JOB:
Rescale the entries from the line that contains "Where should I" through the line that contains "pyautogui.click(x=802, y=71)", both included, writing out all of those lines with their requests and multiplying every coordinate in the answers by 0.25, rounded to whole numbers with halves going up. Leave the pictures out of your answer.

DATA SUPPLIED:
::::
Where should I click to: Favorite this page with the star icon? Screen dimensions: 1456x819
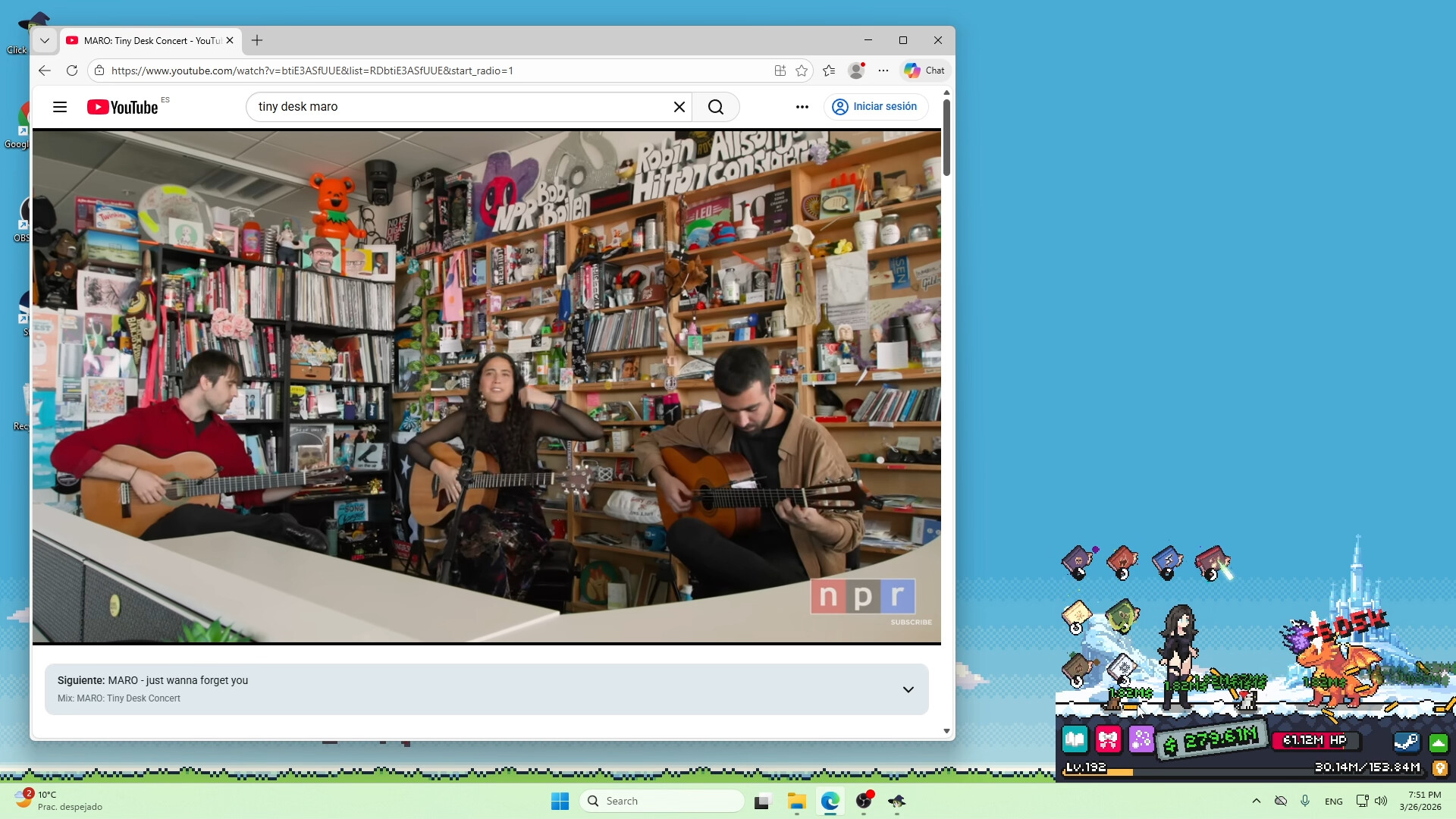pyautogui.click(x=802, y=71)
::::
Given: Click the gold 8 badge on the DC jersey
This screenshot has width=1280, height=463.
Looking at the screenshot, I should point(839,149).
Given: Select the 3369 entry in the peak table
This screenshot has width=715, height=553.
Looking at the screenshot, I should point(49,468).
::::
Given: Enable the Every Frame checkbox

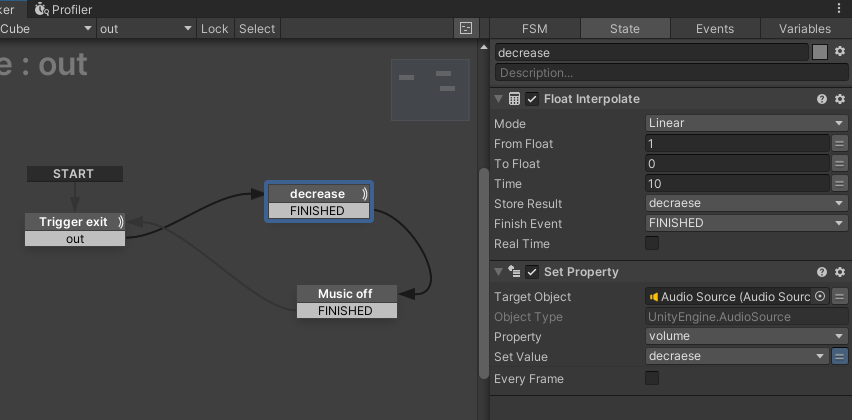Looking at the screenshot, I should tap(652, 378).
::::
COMPLETED EXERCISE:
Where should I click to: Favorite this page with the star icon? Screen dimensions: 1456x819
pyautogui.click(x=201, y=18)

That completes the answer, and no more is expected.